Haven't drunk in a while. Because first, I don't feel like it, second, I'm so bad with hang overs. Just the thought of it makes me want to puke.
Not that I am asked to explain myself why.
The past few days have really been utterly cruel. And by that, I mean literally. It was with exhaustion that the past week came by me.
I darn hoped I was sipping on some vodka. Or something that would hit me that hard I could spill on my emotions and cry to death.
I couldn't be exaggerating. I feel some slight pinch in the muscle. Wee frown building up. Yes, that could be the most painful moment yet, out staging the C-section I went through a couple of months back.

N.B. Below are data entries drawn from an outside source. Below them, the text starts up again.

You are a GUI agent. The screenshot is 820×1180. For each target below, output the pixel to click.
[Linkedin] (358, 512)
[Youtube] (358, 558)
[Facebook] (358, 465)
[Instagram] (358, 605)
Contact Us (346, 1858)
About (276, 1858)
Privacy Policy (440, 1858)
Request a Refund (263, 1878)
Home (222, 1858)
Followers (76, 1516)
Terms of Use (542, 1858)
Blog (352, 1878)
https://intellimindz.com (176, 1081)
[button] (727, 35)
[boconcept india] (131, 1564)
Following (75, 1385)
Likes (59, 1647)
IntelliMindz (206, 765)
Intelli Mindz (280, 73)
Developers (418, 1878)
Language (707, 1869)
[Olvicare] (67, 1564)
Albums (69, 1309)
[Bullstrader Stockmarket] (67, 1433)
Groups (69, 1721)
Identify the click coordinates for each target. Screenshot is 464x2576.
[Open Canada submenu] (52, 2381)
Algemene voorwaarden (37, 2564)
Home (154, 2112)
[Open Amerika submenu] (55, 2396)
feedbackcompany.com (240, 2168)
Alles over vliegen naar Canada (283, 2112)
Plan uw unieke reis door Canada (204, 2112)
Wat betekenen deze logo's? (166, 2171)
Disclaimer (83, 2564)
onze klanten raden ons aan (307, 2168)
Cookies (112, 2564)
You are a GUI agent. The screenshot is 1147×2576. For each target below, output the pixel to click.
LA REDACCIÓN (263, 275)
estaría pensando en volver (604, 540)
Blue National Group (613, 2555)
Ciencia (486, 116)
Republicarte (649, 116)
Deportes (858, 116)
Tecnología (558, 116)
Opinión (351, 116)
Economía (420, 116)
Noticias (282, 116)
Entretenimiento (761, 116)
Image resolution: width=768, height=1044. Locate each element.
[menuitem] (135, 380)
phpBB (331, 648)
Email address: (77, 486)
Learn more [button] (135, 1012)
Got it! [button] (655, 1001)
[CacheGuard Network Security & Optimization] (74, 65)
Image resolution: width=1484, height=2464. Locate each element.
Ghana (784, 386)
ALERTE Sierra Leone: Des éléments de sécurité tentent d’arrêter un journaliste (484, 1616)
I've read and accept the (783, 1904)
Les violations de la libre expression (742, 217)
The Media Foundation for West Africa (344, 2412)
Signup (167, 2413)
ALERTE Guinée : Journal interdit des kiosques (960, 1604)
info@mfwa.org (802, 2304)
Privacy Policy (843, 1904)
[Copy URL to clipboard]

It's overly amazing how some people find their way real easy on me, being the difficult person that I am. And it's real disgusting how some force themselves on me, their issues, just for the heck of it.
I was often told about me being so particular; about things and people I share myself with. And I find nothing wrong with that, don't get me wrong. I am mistook for being some other person than I'm not.
The thing is, that's not my problem anymore.
And I couldn't give a damn to try and make people like me. It's either you love me or hate me, nothing in between.
See, mediocrity's not a welcome idea.
I can come right into your face and give you the crispest words, yet I can be the be the most engaging person there is.
Maybe it will take a while for some to get a good read of me. Or the idea of me being good simply suck them out, they could quit now.
Oh, poor them.
I still think knowing me is pretty awesome.
I'm everything enticing rolled into one.